⟨
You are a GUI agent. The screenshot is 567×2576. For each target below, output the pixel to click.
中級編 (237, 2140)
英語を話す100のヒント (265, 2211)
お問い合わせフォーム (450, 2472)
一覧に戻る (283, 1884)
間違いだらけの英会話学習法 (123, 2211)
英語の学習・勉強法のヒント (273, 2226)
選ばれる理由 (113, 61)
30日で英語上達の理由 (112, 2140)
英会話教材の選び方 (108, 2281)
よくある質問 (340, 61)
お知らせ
⟩
- About this exercise: The records above are to be restated word for word.

- Response to the task:
You are a GUI agent. The screenshot is 567×2576. For each target below, output the pixel to click.
中級編 (237, 2140)
英語を話す100のヒント (265, 2211)
お問い合わせフォーム (450, 2472)
一覧に戻る (283, 1884)
間違いだらけの英会話学習法 (123, 2211)
英語の学習・勉強法のヒント (273, 2226)
選ばれる理由 (113, 61)
30日で英語上達の理由 (112, 2140)
英会話教材の選び方 (108, 2281)
よくある質問 (340, 61)
お知らせ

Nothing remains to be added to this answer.